Understanding how a patient's religious view may influence their perceptions of death and “the good death” can help physicians better treat their patients, the speakers agreed.

In the Roman Catholic tradition, Dr. Sulmasy said, people are taught that it is unseemly to cling too much to life. In this tradition, a good death is a peaceful time of letting go and being surrounded by family and friends.

In Islam, death is fearful for everyone, Ms. Mattson said. “It gives us a sense of urgency,” that we need to accomplish things in this world. Muslims can be fatalistic, she noted, since they typically believe that while the time of death is not something we can know, God does.

Believing in life after death, Islamic scholars posit that just as a child in womb before birth has no understanding of the world to come, people as they die can't possibly understand what life after death will be.

The analogy of a child in the womb is also used in the Talmud to describe life after death, Rabbi Ponet remarked. But unlike Catholics, most Jews find it difficult to embrace death.

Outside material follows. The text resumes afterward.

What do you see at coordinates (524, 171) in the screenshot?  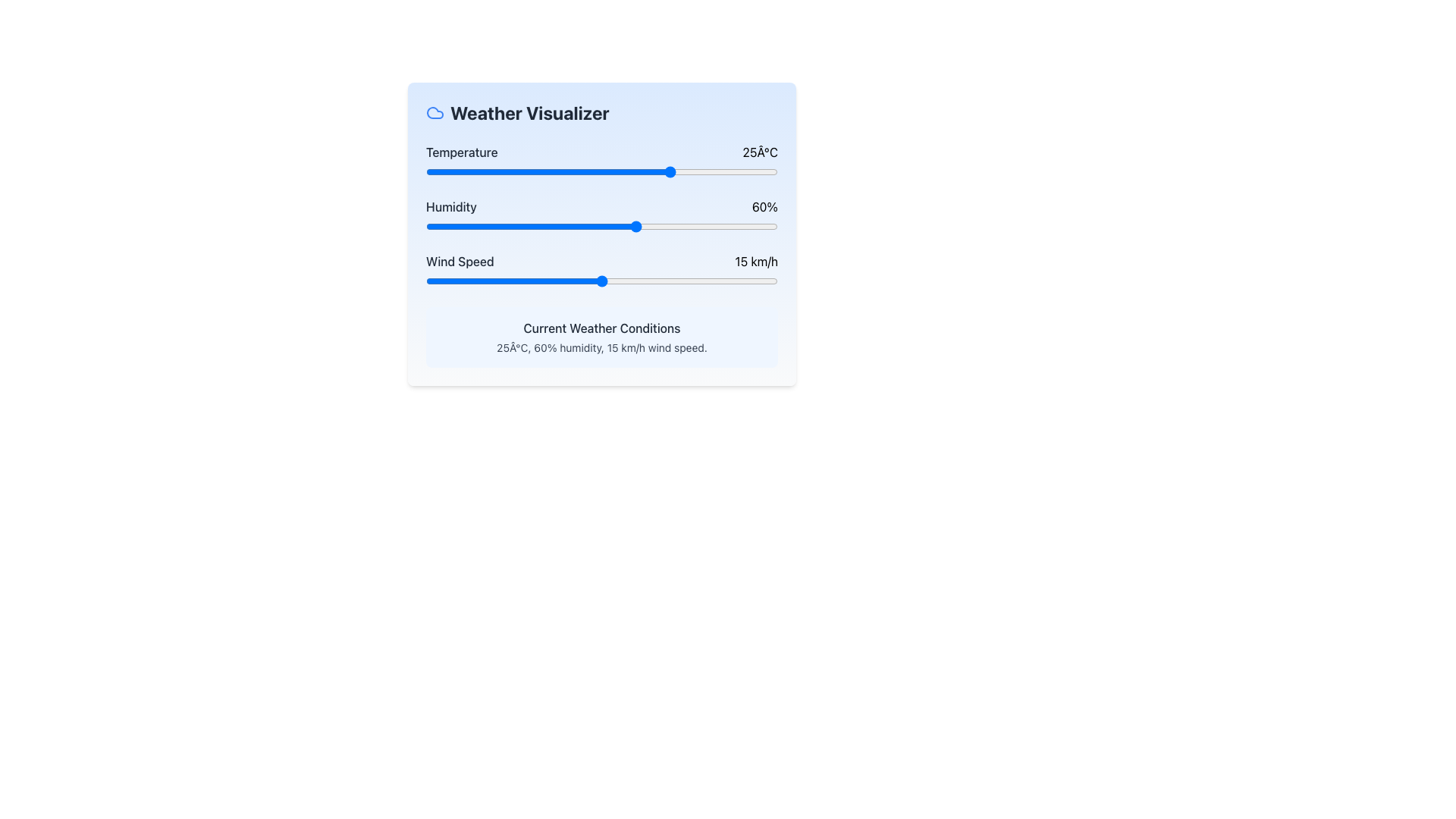 I see `the temperature slider` at bounding box center [524, 171].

“We sit for seven days to mourn, because we do attach and it takes time to let go.…In fact, there's something about letting go of life too easily that can be dangerous,” he said. “Jews put faith in medicine—and multiple medical opinions.”

In cases where patients are hoping for miracles, he said, at least in the Jewish tradition the belief is that miracles happen, but shouldn't be relied on. “The expectation is absurd, yet the hope is important,” he said.

Listening & Respecting

“Always listen to your patients,” Dr. Astrow said. “Try to respect who the patient is and where they have come from.”

“We can all learn more about how to listen to and speak with our patients, and asking about a patient's faith can be a key to establishing better rapport.”

Oncologists meet patients at a particular time in their life, but each patient has an entire life the physician is often unaware of. While it is nearly impossible to hit it off with every patient, he said, “the pleasure and difficulty of a job as an oncologist is that you get to know people at very difficult spots in their lives.”

People, whether religious or not, have desires for meaning, attachment, and love, he concluded. Respecting and inquiring about these underlying beliefs can bring greater satisfaction to patients and doctors.

© 2003 Lippincott Williams & Wilkins, Inc.